Dreißig Minuten
Was Lowanna zu einem institutionellen Programm machen will, begann als fünfzehn Minuten, die am Ende jedes Wasserrettungstrainings gestohlen wurden. Fünfzehn Minuten, die nicht im offiziellen Lehrplan von Surf Life Saving SA standen. Fünfzehn Minuten, die sie hinzufügte, weil es sonst niemand tat.
Der Inhalt ist einfach. Echte Daten über Haie: wie viele Arten in den Gewässern South Australias leben, wie viele dokumentierte Vorfälle in den letzten zwanzig Jahren (siebzehn, wenn man nur die bestätigten zählt), wie groß die reale Wahrscheinlichkeit einer Begegnung gegenüber der Wahrscheinlichkeit ist, zu ertrinken, weil man eine Strömung nicht respektiert hat. Lowanna spricht über Haie wie über das, was sie für sie sind: Nachbarn. Tiere, die schon da waren, bevor es Port Lincoln gab, bevor es die Stege gab, bevor es die Drum Lines gab. Sie nennt ihnen die gebräuchlichen Namen — Weißer, Mako, Blauhai — und verortet sie auf der Karte der Bucht, so als würde sie zeigen, wo der Typ aus dem dritten Stock wohnt.
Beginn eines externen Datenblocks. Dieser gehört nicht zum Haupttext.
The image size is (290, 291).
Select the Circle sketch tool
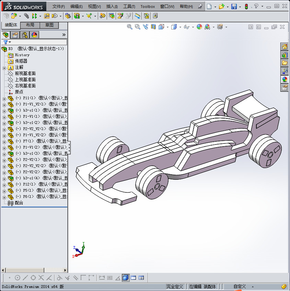pyautogui.click(x=17, y=278)
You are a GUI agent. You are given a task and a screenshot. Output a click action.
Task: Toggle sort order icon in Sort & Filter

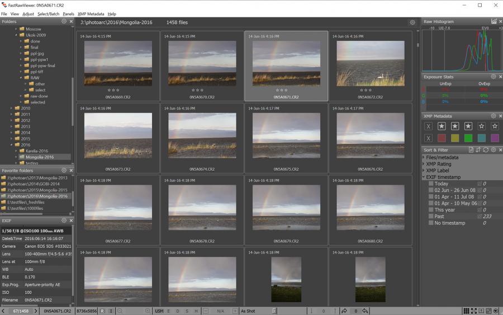pyautogui.click(x=478, y=150)
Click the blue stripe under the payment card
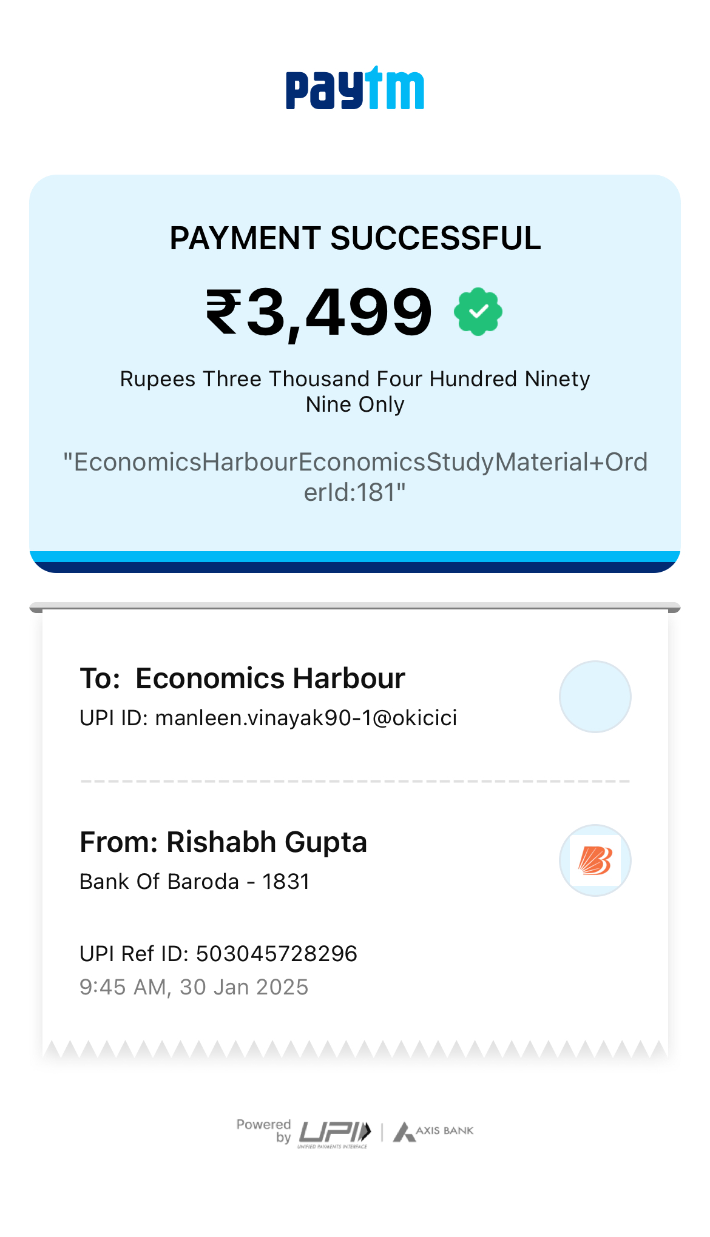The width and height of the screenshot is (710, 1237). 355,557
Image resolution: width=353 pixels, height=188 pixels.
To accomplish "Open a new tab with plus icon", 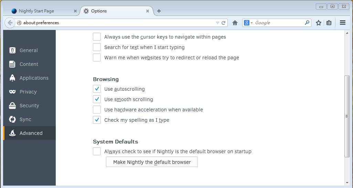I will 159,11.
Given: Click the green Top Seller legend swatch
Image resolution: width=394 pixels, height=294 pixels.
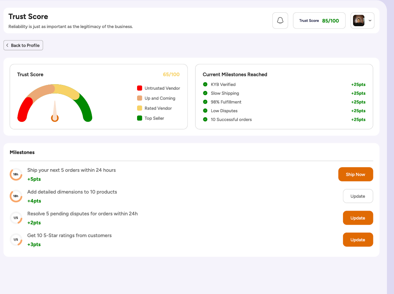Looking at the screenshot, I should pos(140,118).
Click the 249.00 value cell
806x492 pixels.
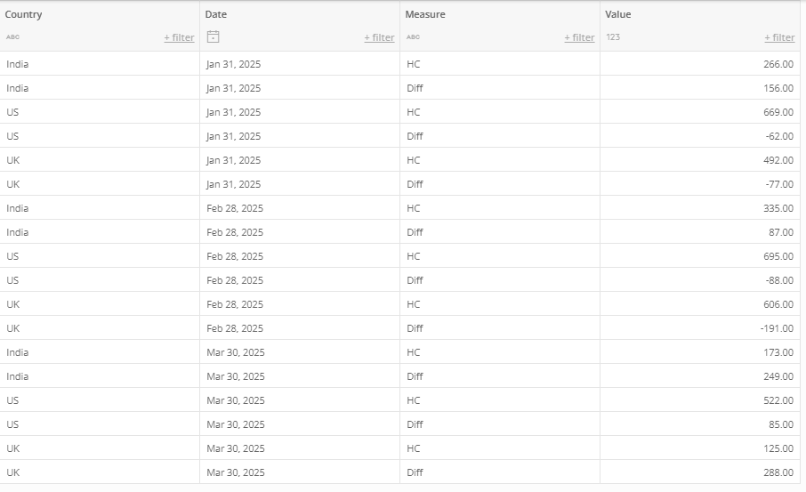coord(699,375)
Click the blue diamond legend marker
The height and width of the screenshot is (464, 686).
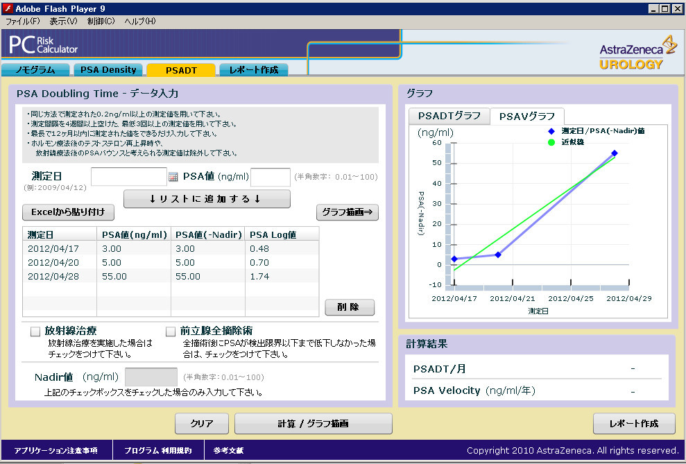(x=551, y=131)
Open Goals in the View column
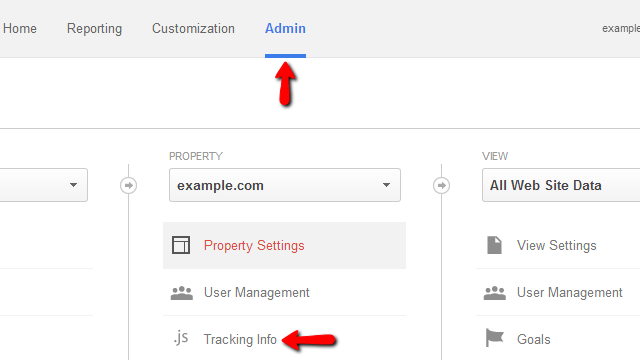Screen dimensions: 640x360 533,340

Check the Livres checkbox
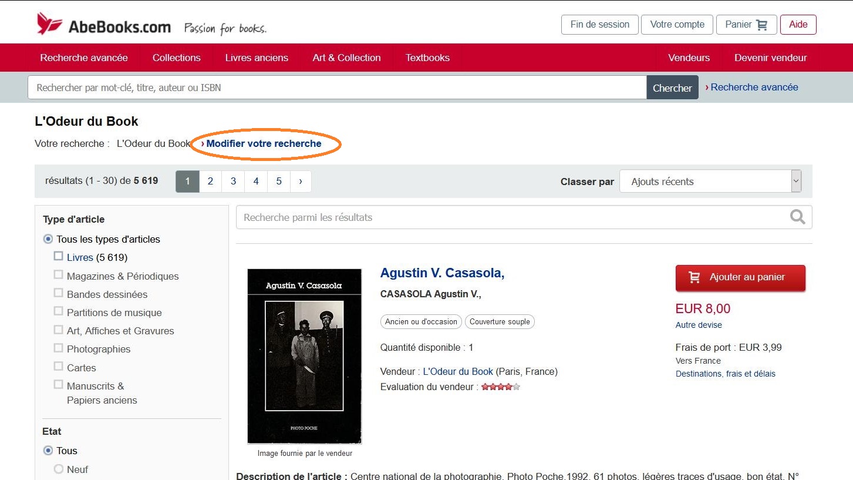[58, 256]
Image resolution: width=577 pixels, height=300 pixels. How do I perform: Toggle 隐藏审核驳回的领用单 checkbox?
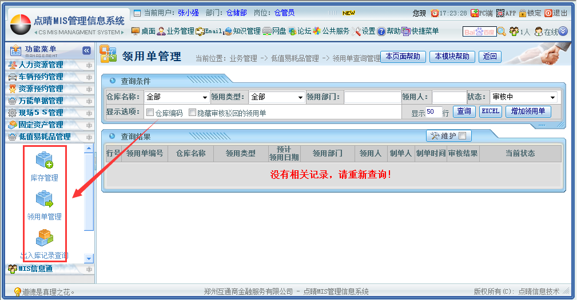(x=192, y=113)
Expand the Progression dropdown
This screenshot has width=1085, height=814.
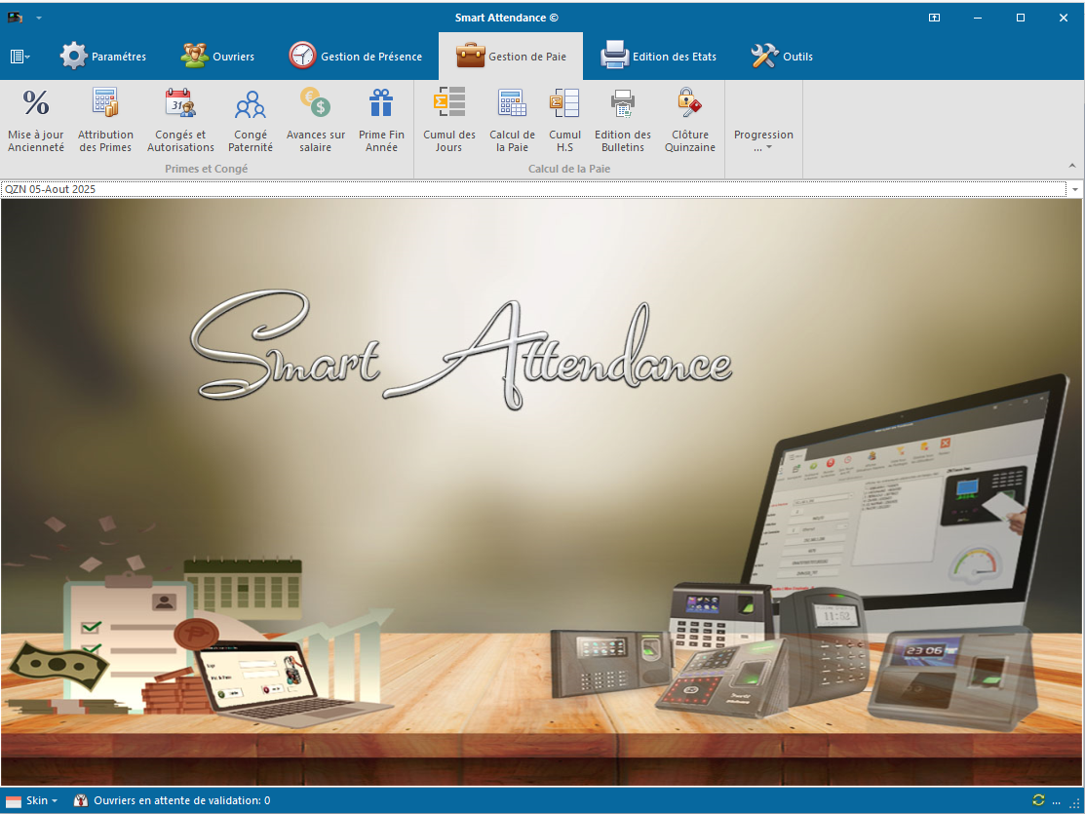[x=763, y=140]
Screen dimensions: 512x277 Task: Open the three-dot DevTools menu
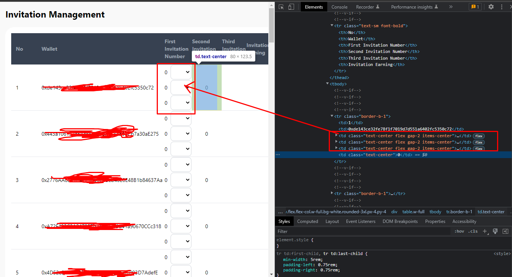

Die Gruppen wechseln jede Woche. Britische Touristen, lokale Schulklassen mit zwanzig Kindern, die schwimmen können, aber nicht wissen, was zu tun ist, wenn sie eine Flosse sehen, Tourismusbetreiber, die Antworten für ihre Kunden brauchen, ein einzelner Journalist. Lowanna passt ihr Register an, ohne die Botschaft zu ändern.